|
One of the things the sage and saint, Josemaria Escriva, taught is
for us to thank God for humiliations, sufferings and whatever gives
us pain and discomfort. All of these bad things, if we had our minds
on the final goal, would improve our character and lead us to God.
They also make those who sincerely want to learn
from experience and reality to make necessary and beneficial
lifestyle changes.
The severely steep rise of oil prices is
something we Filipinos should welcome in that spirit.
Improvement in traffic
One of the effects of the high price of gasoline
is the improvement in the traffic.
A lot of middle class people are now using the
LRT and the MRT trains. These people have a lot of clout if they got
together and decided to be assertive. When they become regular
riders of the LRT and the MRT they will realize that the government
must do something about improving the public transport system. They
will then use their clout to get the government to build more train
lines and make the country’s city-commuter train systems as
pleasant, efficient and safe as those in Hong Kong and
Singapore—or Boston, London, Frankfurt and Tokyo. Or even Rome and
Paris.
Having such a world class city-commuter Metro
(the Tube or the Underground to Londoners or the T to Bostonians)

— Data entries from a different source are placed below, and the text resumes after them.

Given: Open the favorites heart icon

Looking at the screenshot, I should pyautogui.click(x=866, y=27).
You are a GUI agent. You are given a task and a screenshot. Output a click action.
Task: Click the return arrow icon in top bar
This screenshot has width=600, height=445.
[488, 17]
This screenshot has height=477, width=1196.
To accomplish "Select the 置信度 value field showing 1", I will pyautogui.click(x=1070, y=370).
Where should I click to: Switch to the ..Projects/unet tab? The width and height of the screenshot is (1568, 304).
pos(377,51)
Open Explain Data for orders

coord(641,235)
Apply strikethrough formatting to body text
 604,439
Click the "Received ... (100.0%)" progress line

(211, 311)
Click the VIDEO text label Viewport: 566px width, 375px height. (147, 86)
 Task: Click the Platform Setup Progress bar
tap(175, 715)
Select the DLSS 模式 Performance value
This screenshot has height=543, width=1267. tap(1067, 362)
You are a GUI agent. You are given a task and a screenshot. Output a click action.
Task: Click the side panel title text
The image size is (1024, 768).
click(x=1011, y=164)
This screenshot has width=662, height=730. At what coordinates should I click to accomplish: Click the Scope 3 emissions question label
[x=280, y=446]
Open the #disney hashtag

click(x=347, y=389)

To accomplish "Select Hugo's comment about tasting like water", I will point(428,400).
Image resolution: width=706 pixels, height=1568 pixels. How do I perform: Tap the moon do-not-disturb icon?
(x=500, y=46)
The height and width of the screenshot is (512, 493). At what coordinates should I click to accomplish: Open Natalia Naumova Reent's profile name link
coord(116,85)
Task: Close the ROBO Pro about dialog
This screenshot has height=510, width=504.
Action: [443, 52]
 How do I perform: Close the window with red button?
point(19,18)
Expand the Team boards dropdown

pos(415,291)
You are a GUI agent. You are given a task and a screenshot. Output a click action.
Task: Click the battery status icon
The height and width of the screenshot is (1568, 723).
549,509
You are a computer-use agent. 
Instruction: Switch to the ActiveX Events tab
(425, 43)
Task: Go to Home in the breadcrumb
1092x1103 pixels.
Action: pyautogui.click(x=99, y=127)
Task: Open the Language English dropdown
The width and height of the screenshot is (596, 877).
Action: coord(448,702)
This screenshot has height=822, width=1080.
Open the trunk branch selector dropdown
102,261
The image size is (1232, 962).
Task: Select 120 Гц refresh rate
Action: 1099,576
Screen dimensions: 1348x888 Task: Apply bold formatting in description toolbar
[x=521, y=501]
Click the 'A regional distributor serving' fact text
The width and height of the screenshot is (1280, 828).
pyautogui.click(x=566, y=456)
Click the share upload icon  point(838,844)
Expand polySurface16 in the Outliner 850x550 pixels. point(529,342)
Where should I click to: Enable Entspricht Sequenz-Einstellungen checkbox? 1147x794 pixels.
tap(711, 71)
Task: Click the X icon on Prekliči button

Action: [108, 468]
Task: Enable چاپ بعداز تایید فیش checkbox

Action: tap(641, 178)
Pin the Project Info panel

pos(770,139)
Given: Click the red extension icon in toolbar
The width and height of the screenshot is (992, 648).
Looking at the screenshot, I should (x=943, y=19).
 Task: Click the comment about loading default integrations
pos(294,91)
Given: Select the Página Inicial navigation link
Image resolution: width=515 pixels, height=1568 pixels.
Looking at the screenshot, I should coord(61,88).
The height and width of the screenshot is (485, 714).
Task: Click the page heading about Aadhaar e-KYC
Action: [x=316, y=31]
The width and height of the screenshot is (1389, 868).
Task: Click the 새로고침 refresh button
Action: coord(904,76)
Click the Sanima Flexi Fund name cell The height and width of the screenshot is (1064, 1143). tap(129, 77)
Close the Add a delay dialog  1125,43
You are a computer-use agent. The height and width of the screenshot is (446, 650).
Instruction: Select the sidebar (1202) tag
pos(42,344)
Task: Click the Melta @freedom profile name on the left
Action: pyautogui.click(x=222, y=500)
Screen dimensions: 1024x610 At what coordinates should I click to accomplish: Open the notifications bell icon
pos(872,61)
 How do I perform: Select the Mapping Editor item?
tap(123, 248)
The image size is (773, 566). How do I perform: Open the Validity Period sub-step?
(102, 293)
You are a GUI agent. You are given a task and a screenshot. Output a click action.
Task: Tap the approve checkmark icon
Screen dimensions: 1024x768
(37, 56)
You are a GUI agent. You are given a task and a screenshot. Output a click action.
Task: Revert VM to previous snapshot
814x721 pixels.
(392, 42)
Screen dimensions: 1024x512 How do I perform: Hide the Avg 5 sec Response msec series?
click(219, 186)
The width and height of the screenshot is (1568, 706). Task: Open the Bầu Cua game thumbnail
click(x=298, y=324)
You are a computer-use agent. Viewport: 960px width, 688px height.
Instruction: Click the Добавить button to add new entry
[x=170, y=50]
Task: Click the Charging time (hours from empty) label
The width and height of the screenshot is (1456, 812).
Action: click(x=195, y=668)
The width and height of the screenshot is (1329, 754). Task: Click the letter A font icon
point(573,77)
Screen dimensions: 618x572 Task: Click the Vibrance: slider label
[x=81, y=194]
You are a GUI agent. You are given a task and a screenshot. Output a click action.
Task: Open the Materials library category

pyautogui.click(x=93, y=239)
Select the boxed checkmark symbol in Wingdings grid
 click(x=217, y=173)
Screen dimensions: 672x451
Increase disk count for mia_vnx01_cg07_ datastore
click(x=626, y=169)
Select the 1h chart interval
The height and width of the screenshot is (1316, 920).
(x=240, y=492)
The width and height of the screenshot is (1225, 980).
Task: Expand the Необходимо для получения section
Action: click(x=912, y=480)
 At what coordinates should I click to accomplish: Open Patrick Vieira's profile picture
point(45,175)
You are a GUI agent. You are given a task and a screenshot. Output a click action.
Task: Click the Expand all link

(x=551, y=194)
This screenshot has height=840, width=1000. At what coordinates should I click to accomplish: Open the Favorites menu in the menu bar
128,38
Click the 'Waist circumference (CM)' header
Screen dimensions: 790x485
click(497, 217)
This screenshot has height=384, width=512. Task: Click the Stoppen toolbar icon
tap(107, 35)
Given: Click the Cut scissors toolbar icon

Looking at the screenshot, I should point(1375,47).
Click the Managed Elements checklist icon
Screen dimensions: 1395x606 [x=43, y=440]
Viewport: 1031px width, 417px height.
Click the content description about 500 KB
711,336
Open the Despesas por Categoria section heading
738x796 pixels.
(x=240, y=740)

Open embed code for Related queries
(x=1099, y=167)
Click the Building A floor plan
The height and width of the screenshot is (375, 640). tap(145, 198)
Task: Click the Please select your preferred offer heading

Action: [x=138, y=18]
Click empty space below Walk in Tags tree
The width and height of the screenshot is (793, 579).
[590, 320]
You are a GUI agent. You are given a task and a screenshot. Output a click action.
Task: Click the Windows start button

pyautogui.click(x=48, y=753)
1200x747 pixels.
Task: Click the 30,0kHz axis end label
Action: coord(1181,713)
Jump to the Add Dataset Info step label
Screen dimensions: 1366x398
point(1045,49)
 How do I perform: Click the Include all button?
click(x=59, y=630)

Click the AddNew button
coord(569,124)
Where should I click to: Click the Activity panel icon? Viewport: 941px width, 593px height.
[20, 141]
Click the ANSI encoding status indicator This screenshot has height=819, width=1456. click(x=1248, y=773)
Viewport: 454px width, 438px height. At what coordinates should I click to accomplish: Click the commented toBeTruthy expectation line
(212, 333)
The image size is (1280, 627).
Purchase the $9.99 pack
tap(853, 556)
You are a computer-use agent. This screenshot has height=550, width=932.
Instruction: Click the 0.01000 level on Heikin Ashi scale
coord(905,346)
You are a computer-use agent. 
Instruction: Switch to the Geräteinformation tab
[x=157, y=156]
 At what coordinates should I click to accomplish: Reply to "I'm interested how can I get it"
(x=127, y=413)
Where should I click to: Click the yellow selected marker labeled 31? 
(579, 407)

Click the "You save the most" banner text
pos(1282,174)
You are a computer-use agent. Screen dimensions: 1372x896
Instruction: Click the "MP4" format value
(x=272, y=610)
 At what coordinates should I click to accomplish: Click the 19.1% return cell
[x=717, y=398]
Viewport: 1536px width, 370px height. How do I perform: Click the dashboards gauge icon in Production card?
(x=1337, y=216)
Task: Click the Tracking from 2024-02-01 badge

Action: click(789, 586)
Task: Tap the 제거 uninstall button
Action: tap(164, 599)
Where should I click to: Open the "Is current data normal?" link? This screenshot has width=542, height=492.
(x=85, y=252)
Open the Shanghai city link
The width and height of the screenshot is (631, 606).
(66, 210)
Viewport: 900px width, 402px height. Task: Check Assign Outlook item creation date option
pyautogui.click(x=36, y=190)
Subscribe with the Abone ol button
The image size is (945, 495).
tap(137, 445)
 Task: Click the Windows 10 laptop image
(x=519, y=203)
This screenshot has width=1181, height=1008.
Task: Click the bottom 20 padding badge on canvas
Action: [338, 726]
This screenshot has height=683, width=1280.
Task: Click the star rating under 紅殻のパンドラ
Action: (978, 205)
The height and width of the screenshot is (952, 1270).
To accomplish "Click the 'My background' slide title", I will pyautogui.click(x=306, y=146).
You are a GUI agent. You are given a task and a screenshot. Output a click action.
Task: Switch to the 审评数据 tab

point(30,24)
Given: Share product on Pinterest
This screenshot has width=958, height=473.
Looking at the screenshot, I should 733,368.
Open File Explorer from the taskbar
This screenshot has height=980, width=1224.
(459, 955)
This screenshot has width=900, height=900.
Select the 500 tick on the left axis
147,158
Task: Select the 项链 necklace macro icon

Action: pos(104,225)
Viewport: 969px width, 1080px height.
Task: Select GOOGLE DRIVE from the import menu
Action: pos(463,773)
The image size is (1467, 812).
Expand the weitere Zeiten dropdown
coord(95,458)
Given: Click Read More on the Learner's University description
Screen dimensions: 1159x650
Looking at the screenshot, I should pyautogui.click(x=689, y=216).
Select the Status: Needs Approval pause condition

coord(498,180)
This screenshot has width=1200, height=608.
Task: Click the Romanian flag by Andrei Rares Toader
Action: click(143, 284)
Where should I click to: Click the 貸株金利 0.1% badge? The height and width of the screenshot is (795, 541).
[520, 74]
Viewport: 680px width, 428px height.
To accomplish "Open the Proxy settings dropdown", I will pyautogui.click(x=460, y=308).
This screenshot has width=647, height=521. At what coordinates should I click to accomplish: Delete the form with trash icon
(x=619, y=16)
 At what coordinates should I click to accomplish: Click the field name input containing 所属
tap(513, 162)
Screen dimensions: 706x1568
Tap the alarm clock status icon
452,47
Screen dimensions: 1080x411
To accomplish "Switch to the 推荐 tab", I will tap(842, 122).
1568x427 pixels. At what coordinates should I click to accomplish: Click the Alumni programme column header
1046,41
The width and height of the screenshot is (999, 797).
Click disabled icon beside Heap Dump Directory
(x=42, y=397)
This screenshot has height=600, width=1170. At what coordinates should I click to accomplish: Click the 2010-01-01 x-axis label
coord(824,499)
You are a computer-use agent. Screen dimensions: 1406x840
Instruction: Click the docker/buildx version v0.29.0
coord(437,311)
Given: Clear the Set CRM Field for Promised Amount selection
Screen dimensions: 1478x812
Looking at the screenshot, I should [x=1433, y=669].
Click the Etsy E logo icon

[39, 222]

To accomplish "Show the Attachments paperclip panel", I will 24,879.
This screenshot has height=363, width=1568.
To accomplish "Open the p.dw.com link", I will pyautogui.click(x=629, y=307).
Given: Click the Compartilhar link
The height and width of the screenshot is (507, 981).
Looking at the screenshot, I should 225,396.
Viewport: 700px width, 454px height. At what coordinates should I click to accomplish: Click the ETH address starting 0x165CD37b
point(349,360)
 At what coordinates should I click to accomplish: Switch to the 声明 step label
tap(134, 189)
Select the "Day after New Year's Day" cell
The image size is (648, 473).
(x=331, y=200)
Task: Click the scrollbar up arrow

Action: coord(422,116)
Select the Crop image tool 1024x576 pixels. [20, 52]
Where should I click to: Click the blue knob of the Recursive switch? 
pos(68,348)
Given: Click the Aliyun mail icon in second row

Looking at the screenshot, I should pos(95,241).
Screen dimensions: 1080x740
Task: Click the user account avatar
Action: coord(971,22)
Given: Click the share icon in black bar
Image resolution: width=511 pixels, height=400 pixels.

will immediately transform Filipinos in the National Capital Region
into persons like First World people. I’ve heard that an ADB
official was so impressed with the lifestyle change in Filipinos
since the oil crisis struck us really hard a week or so ago. His
Filipino friends were no longer late for meetings because they had
been leaving their cars at home and using the MRT!
One thing that never fails to strike Filipinos
who live in Hong Kong, Singapore and the key European cities is that
the lords of wealth and government power take subways and elevated
trains just like ordinary businessmen, members of parliament, lowly
clerks and janitors.
Feudalistic mindset
The decision to have very good, pleasant and
prompt trains that will serve the basic travel needs of the rich,
the middle class and the poor alike will cause a change also in the
way Filipinos view each other. A good part of the feudalistic
mindset will disappear. Janitors will feel uplifted by the
realization that his big boss, and even the big bosses of this
nation, take the same train he uses.
And the big bosses will learn to respect the
God-given human dignity of the lowlier specimens. Everyone in a
commuter train would be subject to the same Jemaah Islamiya bombing
threat or the inconveniences of a Meralco outage.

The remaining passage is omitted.